**Ce que vous ferez:**
**a.** D'après l'extrait sur l'origine du nom Philidor, pour quelle raison Louis XIII aurait-il donné ce surnom à Michel Danican ? Répondez en une à trois phrases.
**b.** Répondez aux questions suivantes à partir de l'extrait sur l'origine du nom Philidor :
(i) Dans quelle région Michel Danican est-il né ?
(ii) Dans quel ouvrage, et en quelle année, Jean-Benjamin de Laborde explique-t-il l'origine du nom ?
(iii) Que désigne le mot gaélique filidh ?

**Extrait du document:**
++++

C’est son premier représentant, Michel Danican, né dans le Dauphiné à la fin du XVIe siècle et arrivé à Paris vers 1620 – il y mourra en 1649 –, qui reçut le nouveau nom qui sera associé dès lors à toute sa famille, celui de Philidor. Légende ou vérité, Jean-Benjamin de Laborde explique dans son Essai sur la musique ancienne et moderne de 1780 son origine : « On prétend que Louis XIII lui avait donné le surnom de Philidor parce qu’un musicien [italien] jouant très bien du hautbois, que le roi avait entendu à son passage en France, portait ce nom et que le roi, en entendant Danican jouer de cet instrument, avait dit : “J’ai trouvé un second Filidori”. » Une autre hypothèse fait dériver le nom de Philidor du mot gaélique filidh, ou de sa forme adjectivale filidheach, désignant les anciens bardes écossais.

++++

**Informations enregistrées:**
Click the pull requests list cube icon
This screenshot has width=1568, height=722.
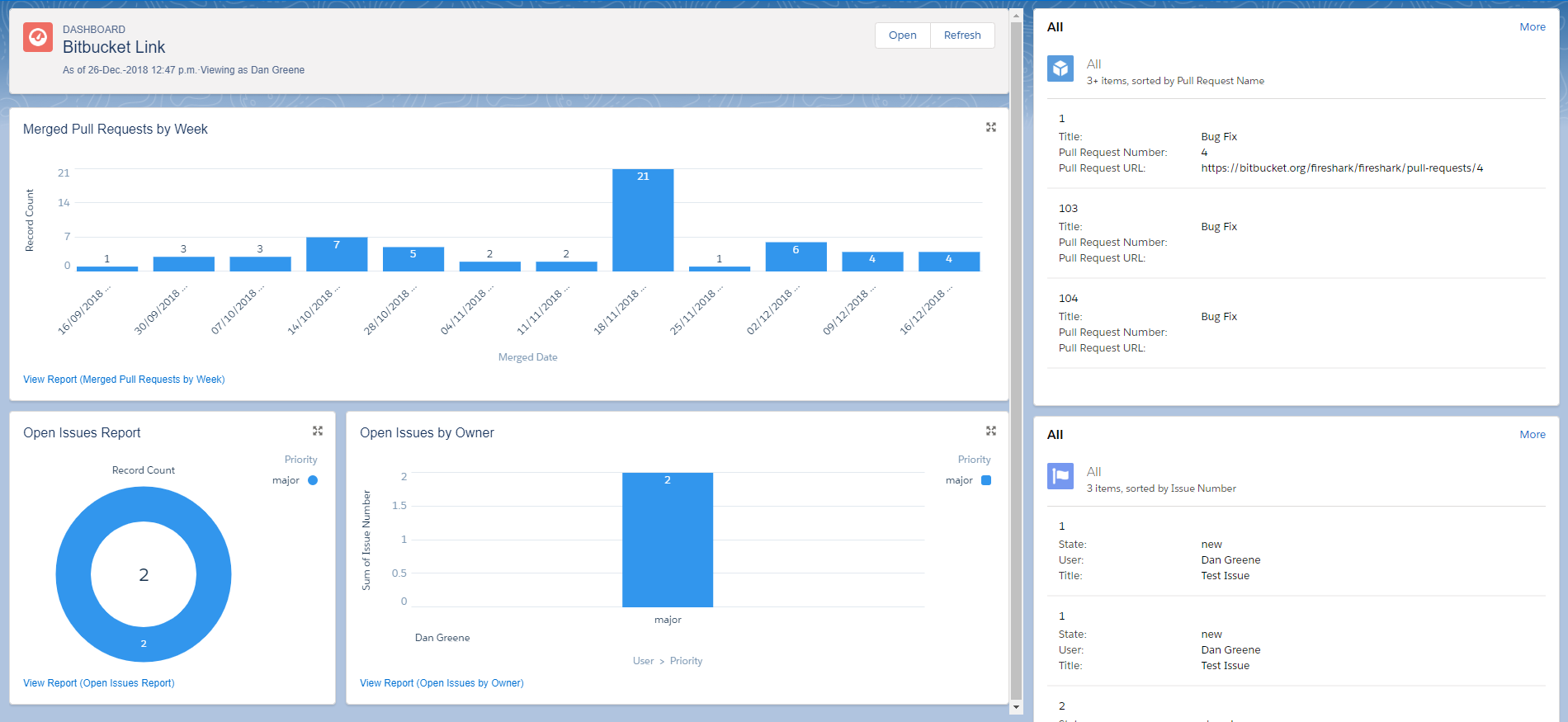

++++

**Réponses aux consignes:**
**a.** Selon le récit rapporté par Jean-Benjamin de Laborde, Louis XIII avait entendu, lors de son passage en France, un musicien italien nommé Filidori qui jouait très bien du hautbois. En entendant Danican jouer du même instrument, le roi se serait exclamé : « J'ai trouvé un second Filidori », d'où le surnom de Philidor.

**b.**
(i) Dans le Dauphiné.
(ii) Dans son Essai sur la musique ancienne et moderne, en 1780.
(iii) Les anciens bardes écossais.